— BEGIN —

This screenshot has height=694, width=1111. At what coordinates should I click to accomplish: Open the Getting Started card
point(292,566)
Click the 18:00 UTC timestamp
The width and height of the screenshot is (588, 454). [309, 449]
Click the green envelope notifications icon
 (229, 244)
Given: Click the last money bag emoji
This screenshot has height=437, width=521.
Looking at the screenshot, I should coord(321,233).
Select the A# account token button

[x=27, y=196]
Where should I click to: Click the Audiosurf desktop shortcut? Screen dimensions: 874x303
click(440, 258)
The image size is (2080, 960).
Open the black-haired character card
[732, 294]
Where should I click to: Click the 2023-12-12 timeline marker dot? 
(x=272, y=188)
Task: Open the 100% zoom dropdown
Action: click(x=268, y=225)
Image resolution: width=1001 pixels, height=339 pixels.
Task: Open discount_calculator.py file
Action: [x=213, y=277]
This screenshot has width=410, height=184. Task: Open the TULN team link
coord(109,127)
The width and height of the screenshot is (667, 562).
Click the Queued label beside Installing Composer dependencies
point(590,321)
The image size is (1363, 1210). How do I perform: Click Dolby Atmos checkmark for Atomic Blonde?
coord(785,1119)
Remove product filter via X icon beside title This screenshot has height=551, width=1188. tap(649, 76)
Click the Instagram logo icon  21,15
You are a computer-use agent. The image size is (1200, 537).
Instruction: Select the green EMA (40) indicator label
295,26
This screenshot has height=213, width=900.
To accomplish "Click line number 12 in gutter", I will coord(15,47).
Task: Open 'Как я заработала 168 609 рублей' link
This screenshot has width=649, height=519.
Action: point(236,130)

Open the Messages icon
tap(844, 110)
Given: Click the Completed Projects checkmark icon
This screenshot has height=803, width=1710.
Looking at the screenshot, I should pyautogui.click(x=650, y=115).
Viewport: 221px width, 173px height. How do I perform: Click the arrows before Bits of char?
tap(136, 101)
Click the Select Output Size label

— END —

• _PROMPT_
Please recast every row above as a Markdown table with two columns, Number and Line. Number each line in order and leave out blank lines.

• _OUTPUT OF THE EXERCISE_
| Number | Line |
|---|---|
| 1 | This screenshot has height=694, width=1111. At what coordinates should I click to accomplish: Open the Getting Started card |
| 2 | point(292,566) |
| 3 | Click the 18:00 UTC timestamp |
| 4 | The width and height of the screenshot is (588, 454). [309, 449] |
| 5 | Click the green envelope notifications icon |
| 6 |  (229, 244) |
| 7 | Given: Click the last money bag emoji |
| 8 | This screenshot has height=437, width=521. |
| 9 | Looking at the screenshot, I should coord(321,233). |
| 10 | Select the A# account token button |
| 11 | [x=27, y=196] |
| 12 | Where should I click to: Click the Audiosurf desktop shortcut? Screen dimensions: 874x303 |
| 13 | click(440, 258) |
| 14 | The image size is (2080, 960). |
| 15 | Open the black-haired character card |
| 16 | [732, 294] |
| 17 | Where should I click to: Click the 2023-12-12 timeline marker dot?  |
| 18 | (x=272, y=188) |
| 19 | Task: Open the 100% zoom dropdown |
| 20 | Action: click(x=268, y=225) |
| 21 | Image resolution: width=1001 pixels, height=339 pixels. |
| 22 | Task: Open discount_calculator.py file |
| 23 | Action: [x=213, y=277] |
| 24 | This screenshot has width=410, height=184. Task: Open the TULN team link |
| 25 | coord(109,127) |
| 26 | The width and height of the screenshot is (667, 562). |
| 27 | Click the Queued label beside Installing Composer dependencies |
| 28 | point(590,321) |
| 29 | The image size is (1363, 1210). How do I perform: Click Dolby Atmos checkmark for Atomic Blonde? |
| 30 | coord(785,1119) |
| 31 | Remove product filter via X icon beside title This screenshot has height=551, width=1188. tap(649, 76) |
| 32 | Click the Instagram logo icon  21,15 |
| 33 | You are a computer-use agent. The image size is (1200, 537). |
| 34 | Instruction: Select the green EMA (40) indicator label |
| 35 | 295,26 |
| 36 | This screenshot has height=213, width=900. |
| 37 | To accomplish "Click line number 12 in gutter", I will coord(15,47). |
| 38 | Task: Open 'Как я заработала 168 609 рублей' link |
| 39 | This screenshot has width=649, height=519. |
| 40 | Action: point(236,130) |
| 41 | Open the Messages icon |
| 42 | tap(844, 110) |
| 43 | Given: Click the Completed Projects checkmark icon |
| 44 | This screenshot has height=803, width=1710. |
| 45 | Looking at the screenshot, I should pyautogui.click(x=650, y=115). |
| 46 | Viewport: 221px width, 173px height. How do I perform: Click the arrows before Bits of char? |
| 47 | tap(136, 101) |
| 48 | Click the Select Output Size label |